In 2018, Ray Angry's debut LP album One, was recorded live to analog tape at Reservoir Studio in New York. Angry performed songs from the album on The Tonight Show Starring Jimmy Fallon in October, 2018.

In August 2020, Angry contributed to the live streamed recording of the singer Bilal's EP VOYAGE-19, created remotely during the COVID-19 pandemic lockdowns.
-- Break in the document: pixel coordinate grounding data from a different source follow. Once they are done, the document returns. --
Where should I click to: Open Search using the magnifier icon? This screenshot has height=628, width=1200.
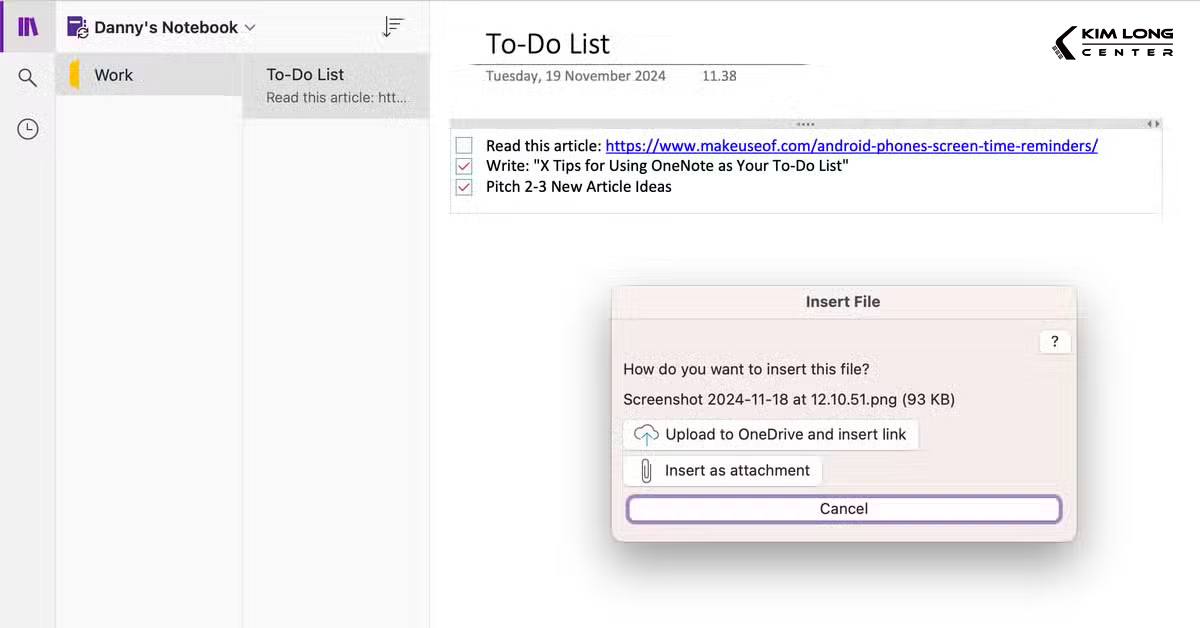[27, 76]
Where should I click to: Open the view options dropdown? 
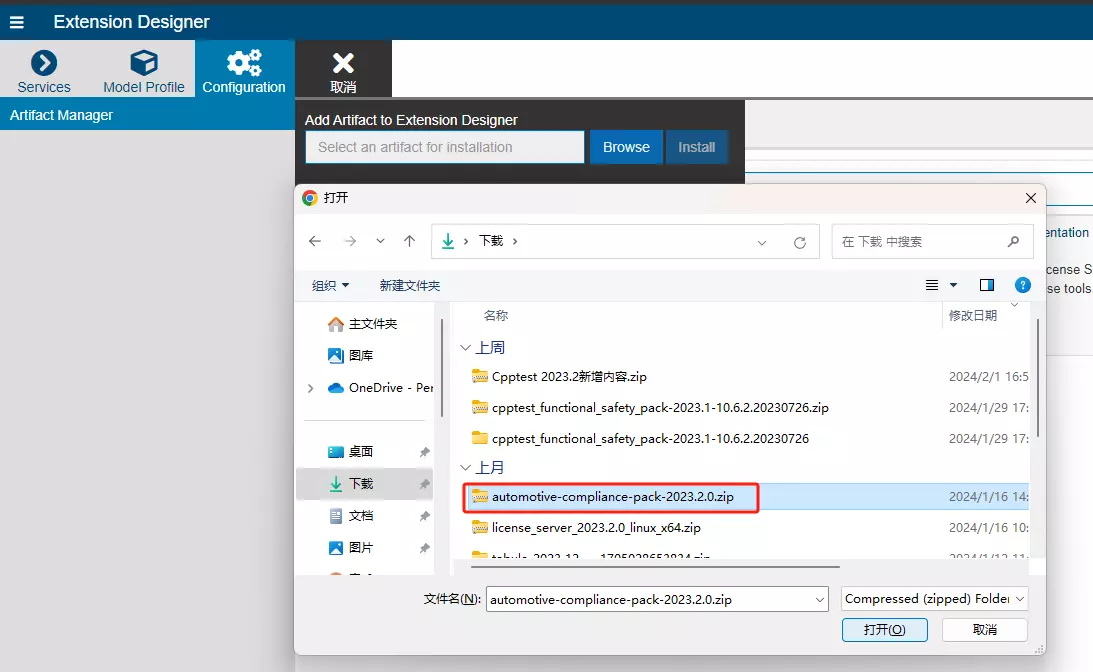coord(953,285)
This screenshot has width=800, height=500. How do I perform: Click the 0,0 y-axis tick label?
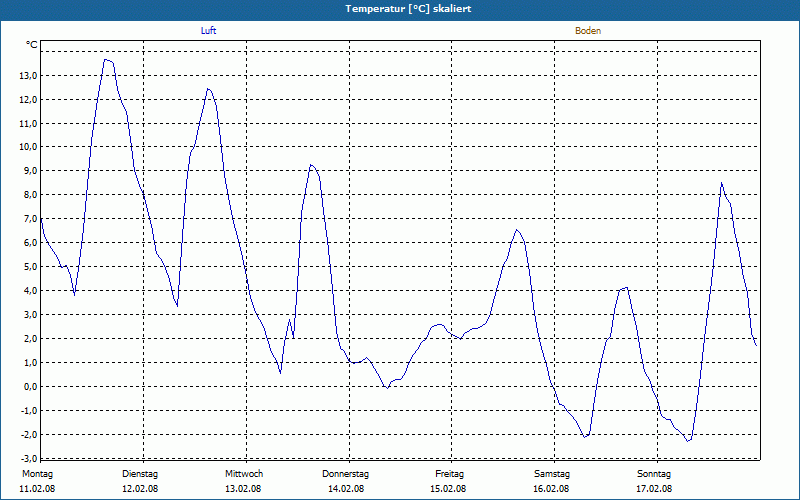tap(30, 387)
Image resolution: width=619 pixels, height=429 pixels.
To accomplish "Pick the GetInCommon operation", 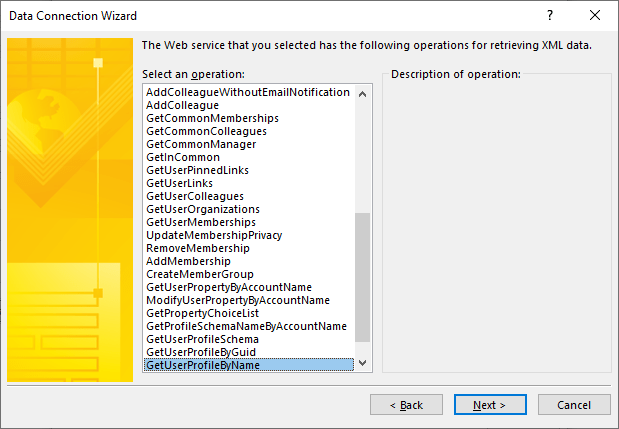I will coord(182,157).
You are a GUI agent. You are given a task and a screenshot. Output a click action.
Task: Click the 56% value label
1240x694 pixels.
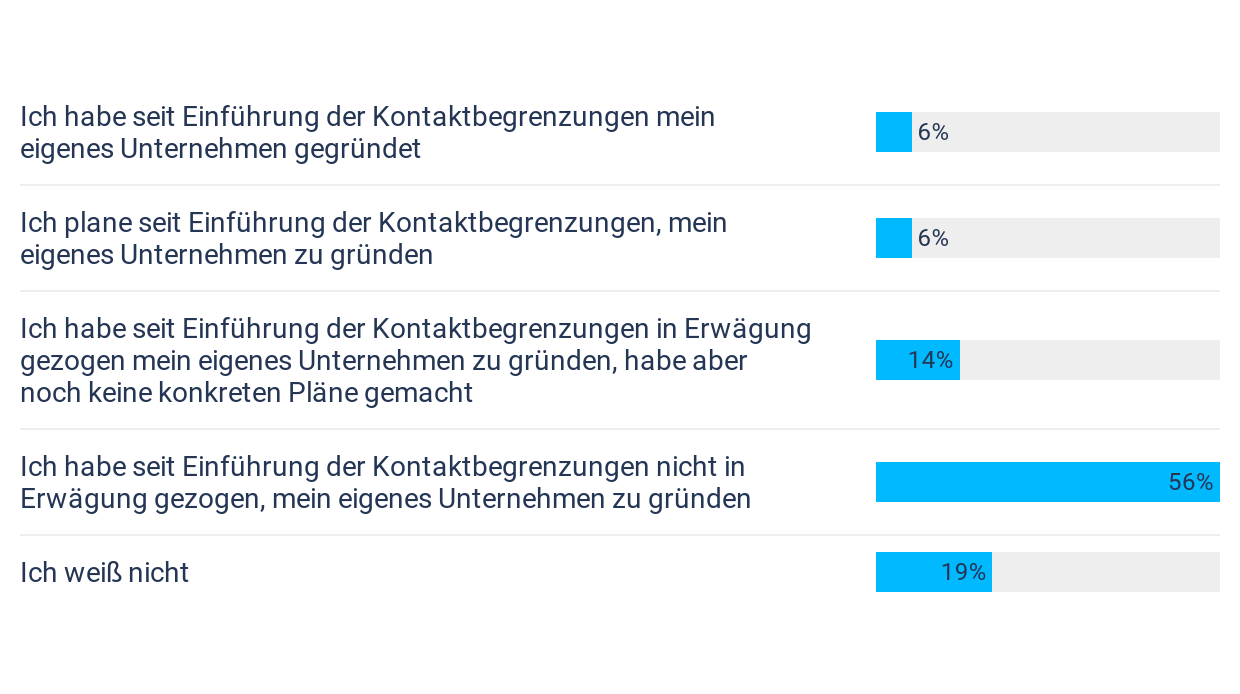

It was released the following month with proceeds from its sales going to participating musicians in financial hardship from the pandemic.

===Producer Mondays===
Angry has hosted the creative platform and thinktank for art, "Producer Mondays" weekly at Nublu Club in New York since 2018. The event series includes a mixture of professional musicians and up-and-coming artist drop-ins, with a focus on cross-genre, original music.

== Studio Recordings ==
===Albums - As lead artist===

| Title | Release date | Label | Format | Features |
|---|---|---|---|---|
| Ray Angry Three | 2023 | J.M.I. Recordings | vinyl, digital |  |
| One | 2018 | J.M.I. Recordings | vinyl, digital | Myron Walden (trumpet/flute), Ambrose Akinmusire (trumpet), Derrick Hodge (bass) and Eric Harland (drums) |

===Albums - In a group===

| Title | Artists | Release date | Label | Format |
|---|---|---|---|---|
| Plumb | David Murray, Questlove, Ray Angry | 2023 | J.M.I. Recordings | vinyl, digital |
| Revive Music Presents Supreme Sonacy Vol. 1 | Igmar Thomas, Raydar Ellis, Jeff “Tain” Watts, Ben Williams, Marcus Strickland, Brandee Younger, Keyon Harrold, Maurice Brown, Justin Brown, Kris Bowers, Jaleel Shaw, Marc Cary, Casey Benjamin, and others. | 2015 | Blue Note Records/REVIVE Music | CD, digital |

===Singles===

| Title | Artists | Release date | Label | Format |
|---|---|---|---|---|
| Keep on Loving You | Wallette ft. Ray Angry | November 11, 2024 | Translation Enterprises d/b/a/ United Masters | digital |

==Classical works==
- Black Athena-Power (2022). Premiered November 2022, Lexington Symphony
==Film music==
- Descendant (documentary). 2022. [soundtrack to the original score, unreleased]

== As featured ==
- Yolanda Adams. (1996). Live in Washington.
- Sandy Rivera. (2003). In the House.
- Joss Stone. (2004). Mind Body & Soul. S-Curve.
- Mick Jagger and Dave Stewart. (2004). Alfie.
- Robbie Williams. (2006). Rudebox.
- Christina Aguilera. (2006). Back to Basics.
- Elliott Yamin. (2007). Elliott Yamin.
- Mark Ronson. (2007). Version.
- Taylor Dayne. (2008). Satisfied.
- Melinda Doolittle (2009). Coming Back to You.
- Diane Birch (2009). Bible Belt.
- Melanie Fiona. (2009). The Bridge.
- Daniel Merriweather. (2010). Love & War.
- Miguel. (2010). All I Want Is You.
- Chiara Civello. (2010). 7752.
- Jaheim. (2010). Another Round.
- The Roots. (2010). How I Got Over.
- Dionne Warwick. (2011). Only Trust Your Heart.
- Ayọ. (2011). Billie-Eve.
- The Roots. (2011). Undun.
- Nikki Jean. (2011). Pennies in a Jar.
- Esperanza Spalding. (2012). Radio Music Society.
- DJ Khaled. (2012). Kiss the Ring.
- Joss Stone. (2012). The Soul Sessions Vol. 2.
- Ja Rule. (2012). Pain Is Love 2.
- Estelle. (2012). All of Me.
- James Maddock. (2013). Another Life.
- Elvis Costello and The Roots. (2013). Wise Up Ghost & Other Songs.
- John Legend. (2013). Love in the Future.
- Jaheim. (2013). Appreciation Day.
- Dianne Reeves. (2014). Beautiful Day.
- The Roots. (2014). …And Then You Shoot Your Cousin.
- Steve Wilson. (2017). Sit Back, Relax & Unwind. J.M.I. Recordings.
- Esperanza Spalding. (2017). Exposure.